> Zu lesender Auszug
——————

Ein Arzt oder eine Ärztin in den USA klickt innerhalb von 15 Minuten, während der oder die Patient bei ihm in Behandlung ist, 600 Mal auf die Computer-Maus. Mit unserer digitalen Lösung wird die Behandlung qualitativer und es wird Zeit und Geld gespart. Zusätzlich gibt es die Möglichkeit Symptome als relevant zu markieren, die zu einer seltenen Erkrankungen passen würden und so die Wahrscheinlichkeit zu erhöhen, dass eine solche diagnostiziert wird.
Uns ist auch wichtig, dass der oder die Patient gut vorbereitet zum Arztgespräch erscheint, deshalb haben wir einen Fragebogen entwickelt, der vorab beantwortet werden kann. Das hilft dem Arzt oder der Ärztin die Behandlung zu planen. In Österreich ist die Situation etwas anders, aber ich denke, dass hier auch eine Automatisierung Sinn machen würde.
SG: Ja, auf jeden Fall. Wir brauchen aber in Österreich ein politisches Bewusstsein und den Umsetzungswillen dafür, dass wir dringend etwas an unserem Gesundheitssystem ändern müssen, wenn wir wollen, dass es weiterhin gut läuft. Unsere Gesundheitsversorgung ist viel zu spitalslastig und damit sehr teuer. Die Akutversorgung in den Krankenhäusern ist noch immer top, aber im niedergelassenen Bereich gibt es großes Verbesserungspotential.

——————

> Quellenmaterial
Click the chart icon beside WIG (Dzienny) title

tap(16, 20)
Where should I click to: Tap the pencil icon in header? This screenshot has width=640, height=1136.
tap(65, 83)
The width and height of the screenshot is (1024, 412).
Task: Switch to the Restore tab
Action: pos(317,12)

——————

> Arbeitsauftrag 1
Wie oft klickt ein Arzt oder eine Ärztin in den USA laut dem Auszug innerhalb von 15 Minuten Behandlungszeit auf die Computer-Maus?
> Arbeitsauftrag 2
Welche Eigenschaften schreibt SG im Auszug der österreichischen Gesundheitsversorgung zu? Führen Sie alle auf.
> Arbeitsauftrag 3
Schreiben Sie aus dem Auszug den Abschnitt ab, der mit „Uns ist auch“ beginnt und bis einschließlich „Sinn machen würde.“ reicht.
Für die Bearbeitung ist ausschließlich der Auszug heranzuziehen.

> Antwortteil 1
600 Mal.

> Antwortteil 2
- Sie ist viel zu spitalslastig.
- Sie ist sehr teuer.
- Die Akutversorgung in den Krankenhäusern ist noch immer top.
- Im niedergelassenen Bereich gibt es großes Verbesserungspotential.

> Antwortteil 3
Uns ist auch wichtig, dass der oder die Patient gut vorbereitet zum Arztgespräch erscheint, deshalb haben wir einen Fragebogen entwickelt, der vorab beantwortet werden kann. Das hilft dem Arzt oder der Ärztin die Behandlung zu planen. In Österreich ist die Situation etwas anders, aber ich denke, dass hier auch eine Automatisierung Sinn machen würde.